En plus du rapport de RSF, il y a des rapports qui sont publiés au niveau de certains pays. C’est le cas du Burkina où le Centre national de presse Norbert Zongo (CNP-NZ) publie également chaque 3-Mai des rapports nationaux sur l’état de la liberté de la presse. Cette année 2024, la tradition a été respectée une fois de plus avec la publication du rapport national qui a pris en compte la situation de la liberté de la presse entre le 1er mars 2023 et le 31 mars 2024. Comme dans le rapport de RSF, le Burkina n’y est pas bien coté. En effet, l’indice de la liberté de presse au Burkina en 2023 ressort à 1,96 sur 4. En 2022, ledit indice était de 2,21 sur 4. Soit un recul de 0,52 point. Depuis 2018, c’est la première fois que l’indice est en dessous de la moyenne.

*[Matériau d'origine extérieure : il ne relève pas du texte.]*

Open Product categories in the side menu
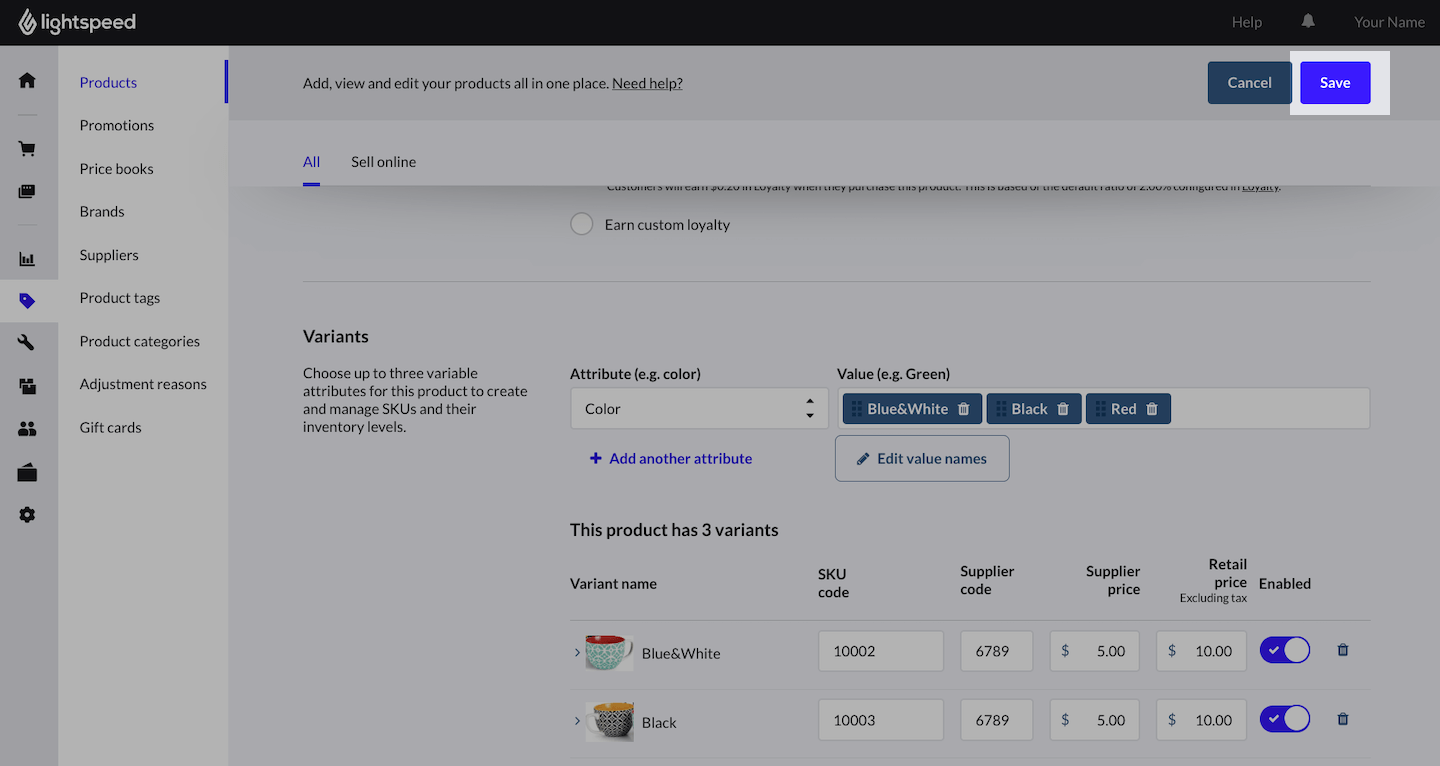Screen dimensions: 1440x766 click(139, 341)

Dégradation continue de la liberté de la presse

Le point commun des deux rapports est donc la dégringolade du Burkina dans le classement. Ce qui traduit une dégradation continue de la liberté de la presse. Malheureusement, cette situation peu reluisante ne surprend pas. Avec la guerre induite par la lutte contre le terrorisme, il n’y a pas, par exemple, que l’économie qui est affectée. Un domaine comme les libertés de manière générale est impacté. Sur le plan de la liberté de presse, les journalistes et les organes de presse ne sont pas loin d’être sous la surveillance étroite des autorités. Ainsi, au nom de la guerre, le gouvernement a suspendu des médias, étrangers pour la plupart, sans passer par le Conseil supérieur de la communication (CSC), l’instance de régulation des médias.

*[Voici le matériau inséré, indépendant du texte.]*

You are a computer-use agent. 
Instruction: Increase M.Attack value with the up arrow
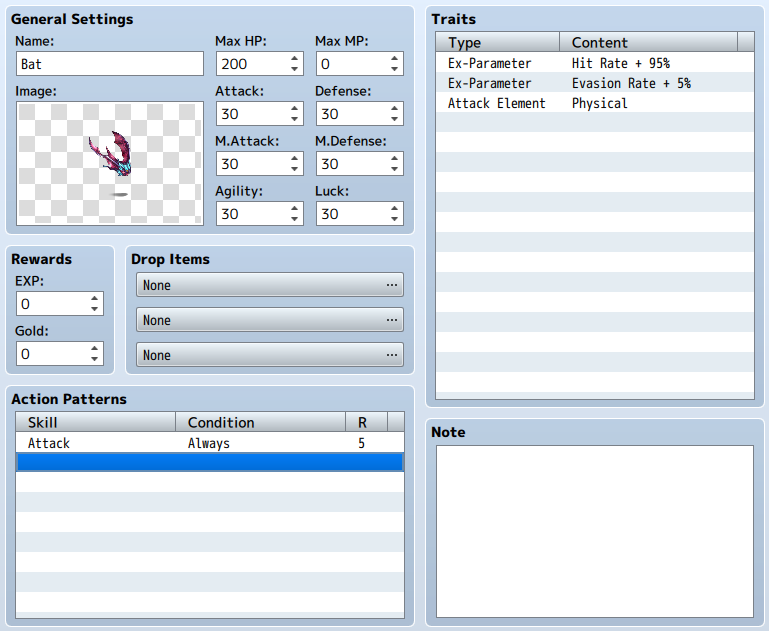coord(294,159)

A titre d’exemple, Radio France Internationale (RFI) a été la première à être suspendue « jusqu’à nouvel ordre » en décembre 2022 au motif que son traitement de l’actualité sur le terrorisme ne plaisait pas aux autorités. Par la suite, les suspensions de médias par le gouvernement se sont poursuivies et ont touché France24 en mars 2023 (suspension jusqu’à nouvel ordre), Radio Oméga entre août et septembre 2023. En début avril 2023, ce sont les correspondantes du Monde Afrique et de Libération qui ont été expulsées du Burkina. Des sites de Jeune Afrique et du Monde ont été aussi suspendus temporairement d’accès, toujours par le gouvernement.

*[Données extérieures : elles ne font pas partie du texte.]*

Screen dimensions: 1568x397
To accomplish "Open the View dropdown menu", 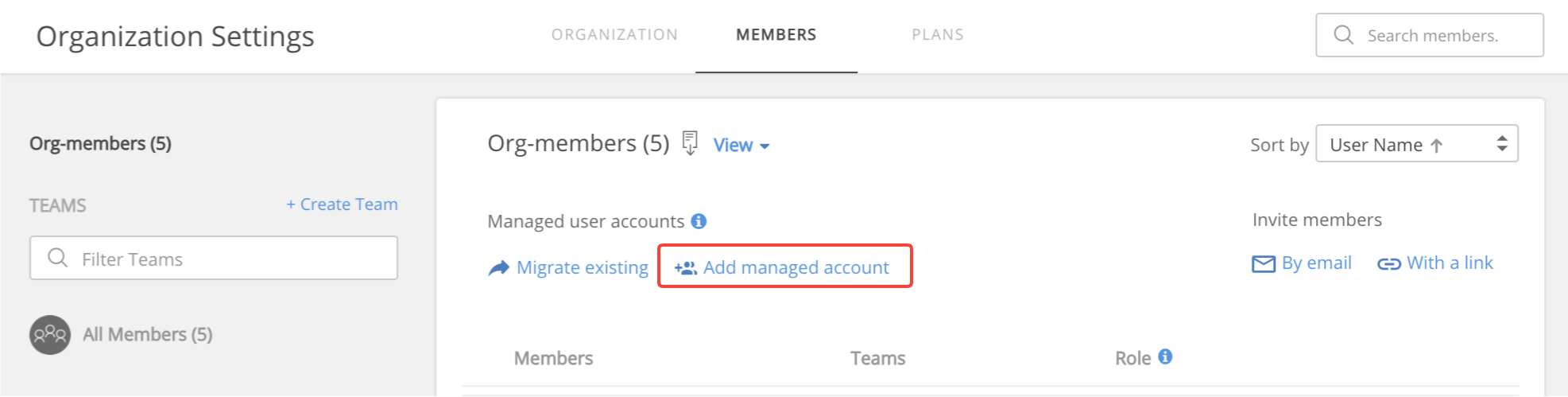I will click(741, 145).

Les journalistes en ont également pris pour leur grade dans ce contexte de suspensions tous azimuts. Le régime du capitaine Ibrahim Traoré, arrivé aux affaires en fin septembre 2022, trouvait qu’ils n’en faisaient pas assez dans la lutte contre le terrorisme en terme de soutien, d’accompagnement du gouvernement. Pendant ce temps, ses partisans s’en prenaient aux journalistes qui osaient émettre la moindre critique contre la gouvernance de leur champion. C’est dans ce contexte qu’est intervenue la relecture de la loi organique du CSC marquée par la levée de bouclier des organisations professionnelles des médias (OPM) contre le gouvernement accusé de vouloir opérer une mainmise sur l’institution à travers la nomination du premier responsable par le chef de l’Etat. Si l’on sait bien que ces faits comptent beaucoup dans la notation et le classement du pays par rapport à la liberté de la presse, on ne doit donc pas être étonné par le rang du Burkina tant aux niveaux national qu’international dans les rapports de 2023 et de 2024. C’est le contraire qui devrait même surprendre.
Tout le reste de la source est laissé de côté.